It's got it's own web browser, Google Chrome (Based on the Chromium Project, not something everyone knows, and if you want a Linux Google Chrome, get Chromium's development version from them - it's not fully stable, or finished, but it works, and looks like Chrome.)

Google Desktop was one of the more recently discovered (by me) items... and as far as I knew, only recently released on Linux.
Now I have Chromium and Google Desktop on this old laptop. Chromium... I'll come back to. Be patient.
Google Desktop, installed just five minutes ago as I type this, is still indexing what I asked it to. Fair enough, it'll make it a little more efficiant, I can spare 2 hours for it to troll my 10gb hd.
Beyond that, I'm still experimenting. It seems to be just a Google Search for your computer, so far, along with a search-on-command tool, where you hit a hotkey command and a little box pops up which you can search from, and it'll pass it to the default browser for a standard Google online search. I think. Like I said, still experimenting/learning.

Now, browser. s.
I experiment even more here. I currently have 4 browsers on here.
Firefox 3, Firefox 3.5, Chromium and lastly, Epiphany

I switch between them all regularly. FF 3.5 is used when it's stable enough to last more than a few minutes without dieing, as it's slightly faster. FF 3 takes over when 3.5 fails somehow, and is the most used, and most useful, overall.
Chromium is useful, it's fast, it's lightweight, but it doesn't have any addon support at all yet, so even flash won't work. I use this when I need to look for something really quick.
Epiphany takes over from Chromium when I want quick browsing, but also want Flash or Java. This is useful when I'm running other programs too, since both Firefoxes are somewhat fat on the system resources, so Flash and Java slow down considerably on this old laptop.
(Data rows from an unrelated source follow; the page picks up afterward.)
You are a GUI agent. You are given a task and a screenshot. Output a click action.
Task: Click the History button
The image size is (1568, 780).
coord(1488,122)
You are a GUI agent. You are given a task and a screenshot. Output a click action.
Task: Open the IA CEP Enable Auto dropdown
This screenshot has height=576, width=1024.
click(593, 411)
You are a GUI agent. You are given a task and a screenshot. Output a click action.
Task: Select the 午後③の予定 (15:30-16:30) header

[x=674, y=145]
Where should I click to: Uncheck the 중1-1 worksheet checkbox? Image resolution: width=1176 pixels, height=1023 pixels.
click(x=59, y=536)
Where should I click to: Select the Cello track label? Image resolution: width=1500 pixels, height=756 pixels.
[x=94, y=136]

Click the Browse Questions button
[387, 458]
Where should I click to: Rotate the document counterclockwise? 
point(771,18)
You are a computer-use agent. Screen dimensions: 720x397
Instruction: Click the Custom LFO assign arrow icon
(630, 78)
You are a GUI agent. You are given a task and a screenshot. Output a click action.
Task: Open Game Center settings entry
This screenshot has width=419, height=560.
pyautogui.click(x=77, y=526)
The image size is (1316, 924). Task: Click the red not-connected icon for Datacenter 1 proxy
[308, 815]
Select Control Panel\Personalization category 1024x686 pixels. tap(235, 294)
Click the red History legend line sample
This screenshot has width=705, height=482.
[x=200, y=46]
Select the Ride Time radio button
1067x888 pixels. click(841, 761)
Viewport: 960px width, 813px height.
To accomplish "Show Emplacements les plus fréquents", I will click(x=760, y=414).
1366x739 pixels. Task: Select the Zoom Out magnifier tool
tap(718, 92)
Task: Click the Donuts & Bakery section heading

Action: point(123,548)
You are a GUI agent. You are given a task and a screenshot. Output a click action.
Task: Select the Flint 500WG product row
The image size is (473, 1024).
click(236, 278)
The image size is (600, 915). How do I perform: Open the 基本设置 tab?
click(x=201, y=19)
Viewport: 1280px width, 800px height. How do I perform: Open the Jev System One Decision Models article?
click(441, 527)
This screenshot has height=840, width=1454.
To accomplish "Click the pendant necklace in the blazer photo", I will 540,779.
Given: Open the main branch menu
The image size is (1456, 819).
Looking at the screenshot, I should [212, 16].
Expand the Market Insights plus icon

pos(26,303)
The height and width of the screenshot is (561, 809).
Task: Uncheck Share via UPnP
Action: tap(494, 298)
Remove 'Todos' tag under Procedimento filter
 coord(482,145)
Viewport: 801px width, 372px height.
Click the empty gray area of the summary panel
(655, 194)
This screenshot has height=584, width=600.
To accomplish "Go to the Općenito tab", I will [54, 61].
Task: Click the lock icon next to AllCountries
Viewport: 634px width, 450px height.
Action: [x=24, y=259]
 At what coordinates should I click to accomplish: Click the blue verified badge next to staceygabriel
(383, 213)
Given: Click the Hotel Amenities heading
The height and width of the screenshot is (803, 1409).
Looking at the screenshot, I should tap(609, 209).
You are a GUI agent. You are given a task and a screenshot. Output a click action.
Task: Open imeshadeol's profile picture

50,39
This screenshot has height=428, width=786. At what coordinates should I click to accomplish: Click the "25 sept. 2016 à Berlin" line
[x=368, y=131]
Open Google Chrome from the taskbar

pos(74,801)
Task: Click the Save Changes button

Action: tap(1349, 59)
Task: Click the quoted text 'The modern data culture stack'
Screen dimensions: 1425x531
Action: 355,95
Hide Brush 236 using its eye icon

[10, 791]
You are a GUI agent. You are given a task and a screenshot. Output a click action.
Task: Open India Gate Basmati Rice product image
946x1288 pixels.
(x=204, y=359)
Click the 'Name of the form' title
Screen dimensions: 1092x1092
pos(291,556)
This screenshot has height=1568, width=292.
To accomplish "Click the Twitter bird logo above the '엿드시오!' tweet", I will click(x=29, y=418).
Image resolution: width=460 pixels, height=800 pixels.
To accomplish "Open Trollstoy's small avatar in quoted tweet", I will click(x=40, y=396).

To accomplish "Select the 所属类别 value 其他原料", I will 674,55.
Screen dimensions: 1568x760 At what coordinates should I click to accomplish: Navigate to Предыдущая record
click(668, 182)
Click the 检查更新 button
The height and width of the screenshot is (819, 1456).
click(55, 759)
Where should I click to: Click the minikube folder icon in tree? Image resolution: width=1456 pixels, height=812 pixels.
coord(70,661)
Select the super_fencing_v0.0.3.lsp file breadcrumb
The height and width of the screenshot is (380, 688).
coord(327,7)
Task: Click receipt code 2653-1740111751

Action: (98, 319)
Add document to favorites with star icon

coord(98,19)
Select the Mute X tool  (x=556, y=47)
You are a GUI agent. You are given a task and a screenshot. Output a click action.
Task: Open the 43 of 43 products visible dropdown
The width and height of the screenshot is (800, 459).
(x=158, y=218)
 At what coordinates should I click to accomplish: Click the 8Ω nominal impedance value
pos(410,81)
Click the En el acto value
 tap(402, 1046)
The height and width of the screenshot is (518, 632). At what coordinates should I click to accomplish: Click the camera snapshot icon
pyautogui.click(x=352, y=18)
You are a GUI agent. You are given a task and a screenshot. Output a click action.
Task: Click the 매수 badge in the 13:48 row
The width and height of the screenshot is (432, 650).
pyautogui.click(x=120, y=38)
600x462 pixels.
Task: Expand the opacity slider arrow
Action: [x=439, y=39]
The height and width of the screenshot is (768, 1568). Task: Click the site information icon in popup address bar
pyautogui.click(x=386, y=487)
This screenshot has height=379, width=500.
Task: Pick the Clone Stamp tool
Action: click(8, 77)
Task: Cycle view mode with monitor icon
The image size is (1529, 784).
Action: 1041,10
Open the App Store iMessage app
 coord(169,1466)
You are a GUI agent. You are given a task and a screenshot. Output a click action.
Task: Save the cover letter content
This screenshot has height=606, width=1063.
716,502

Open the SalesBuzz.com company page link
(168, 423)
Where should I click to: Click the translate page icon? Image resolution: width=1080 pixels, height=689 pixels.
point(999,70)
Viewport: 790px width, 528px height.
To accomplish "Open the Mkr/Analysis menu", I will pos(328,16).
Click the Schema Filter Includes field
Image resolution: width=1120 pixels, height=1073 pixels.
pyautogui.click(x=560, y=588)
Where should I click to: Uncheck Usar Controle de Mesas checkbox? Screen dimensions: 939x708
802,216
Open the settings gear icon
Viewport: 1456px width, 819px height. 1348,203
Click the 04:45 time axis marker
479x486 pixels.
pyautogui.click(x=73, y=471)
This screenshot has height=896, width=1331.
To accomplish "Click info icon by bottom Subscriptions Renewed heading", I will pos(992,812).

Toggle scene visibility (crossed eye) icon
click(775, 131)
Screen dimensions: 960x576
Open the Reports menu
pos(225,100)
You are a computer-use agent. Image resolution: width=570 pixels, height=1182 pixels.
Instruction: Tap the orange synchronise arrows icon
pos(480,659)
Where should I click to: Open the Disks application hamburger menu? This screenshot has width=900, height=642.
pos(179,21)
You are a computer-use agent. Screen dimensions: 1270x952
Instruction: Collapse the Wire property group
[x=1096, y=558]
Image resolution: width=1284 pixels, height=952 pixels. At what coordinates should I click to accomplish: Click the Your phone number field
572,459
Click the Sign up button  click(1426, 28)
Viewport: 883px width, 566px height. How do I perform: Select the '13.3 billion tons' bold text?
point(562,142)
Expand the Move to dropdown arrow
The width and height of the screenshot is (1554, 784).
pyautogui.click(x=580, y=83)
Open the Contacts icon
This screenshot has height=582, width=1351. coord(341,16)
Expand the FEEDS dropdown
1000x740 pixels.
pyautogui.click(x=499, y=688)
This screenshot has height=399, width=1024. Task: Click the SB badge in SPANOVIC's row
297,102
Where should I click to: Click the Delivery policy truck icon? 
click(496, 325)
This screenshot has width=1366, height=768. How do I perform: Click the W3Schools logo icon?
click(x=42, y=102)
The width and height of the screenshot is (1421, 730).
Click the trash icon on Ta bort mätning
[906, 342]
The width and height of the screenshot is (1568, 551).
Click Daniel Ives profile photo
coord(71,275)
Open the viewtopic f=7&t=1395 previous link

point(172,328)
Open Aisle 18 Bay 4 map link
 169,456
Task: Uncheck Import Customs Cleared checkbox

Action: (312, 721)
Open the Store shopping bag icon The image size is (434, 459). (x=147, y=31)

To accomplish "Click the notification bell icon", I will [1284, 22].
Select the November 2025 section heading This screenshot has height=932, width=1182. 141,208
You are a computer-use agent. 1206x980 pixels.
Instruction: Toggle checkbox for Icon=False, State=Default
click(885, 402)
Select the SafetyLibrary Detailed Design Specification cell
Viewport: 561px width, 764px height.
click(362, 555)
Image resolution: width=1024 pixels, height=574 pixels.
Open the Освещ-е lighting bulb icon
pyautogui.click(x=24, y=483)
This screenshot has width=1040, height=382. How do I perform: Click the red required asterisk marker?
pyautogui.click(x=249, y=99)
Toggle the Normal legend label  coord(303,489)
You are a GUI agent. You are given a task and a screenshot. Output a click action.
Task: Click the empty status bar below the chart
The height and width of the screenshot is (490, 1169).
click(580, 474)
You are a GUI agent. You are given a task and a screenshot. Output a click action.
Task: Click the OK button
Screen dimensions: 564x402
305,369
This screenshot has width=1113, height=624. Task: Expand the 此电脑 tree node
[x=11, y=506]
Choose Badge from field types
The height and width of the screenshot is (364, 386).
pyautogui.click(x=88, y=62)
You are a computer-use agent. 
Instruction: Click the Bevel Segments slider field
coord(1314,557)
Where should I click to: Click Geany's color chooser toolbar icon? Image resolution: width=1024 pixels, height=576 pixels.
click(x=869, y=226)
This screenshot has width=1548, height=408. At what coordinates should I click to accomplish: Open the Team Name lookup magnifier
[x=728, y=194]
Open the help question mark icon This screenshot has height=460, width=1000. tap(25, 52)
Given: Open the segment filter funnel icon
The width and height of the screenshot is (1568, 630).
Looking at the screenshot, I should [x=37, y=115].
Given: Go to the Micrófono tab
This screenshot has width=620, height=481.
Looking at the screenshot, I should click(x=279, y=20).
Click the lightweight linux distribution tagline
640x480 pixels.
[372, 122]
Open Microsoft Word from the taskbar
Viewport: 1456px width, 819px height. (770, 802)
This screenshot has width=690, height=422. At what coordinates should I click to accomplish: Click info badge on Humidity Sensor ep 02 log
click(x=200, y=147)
Opera sometimes makes a breif appearance. I've used it on Windows before, and had few problems, but Firefox beats it for me. (note - anyone who thinks of flaming browserwars in the comments, think again.)
Konqueror, the KDE browser, also sometimes jumps in, but it doesn't have all the features I like from the other browsers, or if it does, it's in such a different way that I prefer not to.
Lastly, sometimes the ies4linux is used, showing up when I either want to check something in IE6, or when the other browsers have issues.
I meant to try and get IE7 working, but it failed to install, and IE8 is out of the question for now until someone discovers how to make it work.

Alright, that's all from me. For now. Rock on, and come back later whenever you're bored stiff, or want to be bored stuff by my rambling.

Saturday, 11 July 2009

How to get your extentions, themes and addons working in Firefox 3.5 - the quick and dirty way

You can find any number of posts which say 'Go to about:config...'
This isn't one of them. Seriously. There are loads of posts of them that say this and not one that says the bleeding obvious.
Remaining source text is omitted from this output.